Ich kann mich nicht vom heißen Wunsche trennen,
Den schöpferischen Urgeist zu erkennen,
Mein innerst Wesen ist darauf gestellt,
In meiner ewigen Wurzel mich zu fassen;
Doch ists versagt, und Sehnsucht wird zum Hassen,
Daß mich die Endlichkeit gefangen hält.
Furchtbarer Zwiespalt ists und tödlich bitter,
Wenn innen tobt von Fragen ein Gewitter,
Und außen antwortlose Totenstille
Und ein verweigernd ewig starrer Wille [51, c. 524].
 
 
Неудержимо, страстно жажду я
Познать тот дух, которым создана
Вселенная. Моей души призванье —
В себе самом всю вечность отыскать,
Но пред конечностью существованья
Тоска готова ненавистью стать.
О, горько и смертельно раздвоенье,
Когда внутри вопросов бурный рой,
Снаружи же – одно оцепененье,
Секрет упрямой воли вековой [52].
 

Традиционный для средневековой легенды и трагедии К. Марло конфликт между стремлением к свободе познания и религиозными догмами в поэме Ленау трансформируется в конфликт между знанием и верой, порождающий цепь противоречий, характеризующих состояние героя в отношениях между Богом и природой, желанием подняться над законами мироздания и осознанием собственной несостоятельности, стремлением к абсолютной свободе и тотальной предопределенностью зловещей судьбы.

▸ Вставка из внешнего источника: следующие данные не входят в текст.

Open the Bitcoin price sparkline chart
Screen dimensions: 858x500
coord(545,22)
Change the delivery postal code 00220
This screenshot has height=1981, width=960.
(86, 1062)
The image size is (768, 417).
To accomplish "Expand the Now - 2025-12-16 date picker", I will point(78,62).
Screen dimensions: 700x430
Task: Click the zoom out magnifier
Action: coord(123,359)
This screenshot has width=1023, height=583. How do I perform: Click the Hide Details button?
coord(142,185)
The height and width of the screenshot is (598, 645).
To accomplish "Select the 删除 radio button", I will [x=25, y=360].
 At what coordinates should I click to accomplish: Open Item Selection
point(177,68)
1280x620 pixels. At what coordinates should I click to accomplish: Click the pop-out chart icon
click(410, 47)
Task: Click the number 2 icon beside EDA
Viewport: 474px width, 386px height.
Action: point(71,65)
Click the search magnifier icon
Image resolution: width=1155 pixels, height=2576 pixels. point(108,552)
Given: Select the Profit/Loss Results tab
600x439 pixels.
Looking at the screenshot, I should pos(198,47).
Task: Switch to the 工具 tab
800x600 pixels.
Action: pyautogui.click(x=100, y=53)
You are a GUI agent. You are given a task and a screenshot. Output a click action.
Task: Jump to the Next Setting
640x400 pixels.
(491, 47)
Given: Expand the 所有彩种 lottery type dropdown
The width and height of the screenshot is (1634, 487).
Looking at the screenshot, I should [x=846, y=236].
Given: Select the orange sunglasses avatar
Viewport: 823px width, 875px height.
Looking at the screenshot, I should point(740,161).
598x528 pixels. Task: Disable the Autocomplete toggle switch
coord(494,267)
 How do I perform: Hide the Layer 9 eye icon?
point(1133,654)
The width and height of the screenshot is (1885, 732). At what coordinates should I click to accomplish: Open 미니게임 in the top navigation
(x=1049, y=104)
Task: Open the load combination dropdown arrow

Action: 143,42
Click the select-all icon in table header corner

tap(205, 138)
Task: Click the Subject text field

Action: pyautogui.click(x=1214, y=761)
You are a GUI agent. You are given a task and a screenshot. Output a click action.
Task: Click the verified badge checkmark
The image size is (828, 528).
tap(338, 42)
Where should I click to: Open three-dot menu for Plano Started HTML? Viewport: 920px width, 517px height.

Стремление Фауста разгадать тайну жизни у Ленау связано с пересмотром традиционного для романтизма мотива постижения Бога, мыслимого как прорыв в трансцендентное. Традиционный образ Бога в поэме Ленау разрушается: автор создает образ божества, бесконечно далекого от мира, равнодушного к человеческим страданиям, – некоей наглухо закрытой, непознаваемой субстанции, «вещи в себе». Бог никак не проявляет себя в созданном им мире и, в отличие от предыдущих трактовок фаустовского сюжета, не является действующим лицом в повествовании. Закрытость и непознаваемость Бога, по замыслу автора, исключает для Фауста возможность абсолютного познания путем прорыва в трансцендентное. Тем самым в поэме акцентируется мысль о том, что цель Фауста – постичь истину и тайну жизни – заведомо недостижима, абсолютное знание – недоступно.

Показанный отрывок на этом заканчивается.